On May 25, 1961, President John F. Kennedy announces to Congress his goal of sending an American to the moon by the end of the decade and asks for financial support of an accelerated space program. He made the task a national priority and a mission in which all Americans would share, stating that it will not be one man going to the moon—it will be an entire nation.
On April 12, 1961, the Soviet Union had become the first country to send a man into space with the successful mission of Yuri Gagarin in the spacecraft Vostok 1. On May 5, American Alan Shepard flew into space, but did not orbit the earth as the Russian cosmonaut had. At that time, the U.S. and the Soviet Union were already locked in an arms race. Not to be outdone by America’s Cold War rivals, President Kennedy pledged in 1961 to support an American space program that would eventually dwarf the Soviet program in technological achievements and investment.
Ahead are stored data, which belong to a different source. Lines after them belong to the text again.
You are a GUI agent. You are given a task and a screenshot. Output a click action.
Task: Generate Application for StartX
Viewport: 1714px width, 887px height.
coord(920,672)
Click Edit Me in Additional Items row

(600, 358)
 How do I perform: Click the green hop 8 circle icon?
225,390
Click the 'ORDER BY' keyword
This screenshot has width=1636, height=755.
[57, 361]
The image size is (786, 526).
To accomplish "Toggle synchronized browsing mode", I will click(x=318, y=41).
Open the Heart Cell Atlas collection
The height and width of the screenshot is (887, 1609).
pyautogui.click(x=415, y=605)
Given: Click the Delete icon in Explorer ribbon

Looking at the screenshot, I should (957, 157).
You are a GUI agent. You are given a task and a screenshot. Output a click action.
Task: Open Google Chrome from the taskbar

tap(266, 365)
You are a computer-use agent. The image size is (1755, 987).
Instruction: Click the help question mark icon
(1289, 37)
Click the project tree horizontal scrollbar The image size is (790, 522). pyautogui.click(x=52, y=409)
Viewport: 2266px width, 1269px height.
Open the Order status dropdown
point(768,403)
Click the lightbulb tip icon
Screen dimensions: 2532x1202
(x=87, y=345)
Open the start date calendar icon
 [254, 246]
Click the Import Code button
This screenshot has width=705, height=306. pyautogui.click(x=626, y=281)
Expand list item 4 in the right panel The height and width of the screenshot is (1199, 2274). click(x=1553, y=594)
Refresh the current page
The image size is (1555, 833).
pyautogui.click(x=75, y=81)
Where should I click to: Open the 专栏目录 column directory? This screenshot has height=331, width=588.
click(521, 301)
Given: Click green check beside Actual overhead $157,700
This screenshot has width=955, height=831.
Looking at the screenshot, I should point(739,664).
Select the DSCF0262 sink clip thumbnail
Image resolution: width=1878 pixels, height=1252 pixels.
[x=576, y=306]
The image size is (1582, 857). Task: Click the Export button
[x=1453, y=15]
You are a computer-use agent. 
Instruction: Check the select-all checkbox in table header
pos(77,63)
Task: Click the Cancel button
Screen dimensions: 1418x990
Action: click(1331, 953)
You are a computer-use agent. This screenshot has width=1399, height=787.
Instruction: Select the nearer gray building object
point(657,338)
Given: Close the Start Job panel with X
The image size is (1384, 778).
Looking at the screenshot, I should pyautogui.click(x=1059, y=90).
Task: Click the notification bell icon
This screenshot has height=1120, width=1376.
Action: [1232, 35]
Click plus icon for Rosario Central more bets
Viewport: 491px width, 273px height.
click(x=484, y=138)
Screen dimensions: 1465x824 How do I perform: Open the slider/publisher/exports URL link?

In a speech before Congress on May 25, JFK linked the need for a space program with the political and economic battle between democracy and communism. He urged Congress to mobilize financial resources to speed up the pace of the space program’s progress.
Kennedy’s vision did not become a reality until six years after his assassination. On July 20, 1969, then-President Richard Nixon watched with the world while Apollo 11 commander Neil Armstrong became the first human to walk on the moon. Just after Armstrong planted the American flag on the moon, President Nixon contacted Armstrong via phone to congratulate him on behalf of all Americans saying, "I just can’t tell you how proud we are."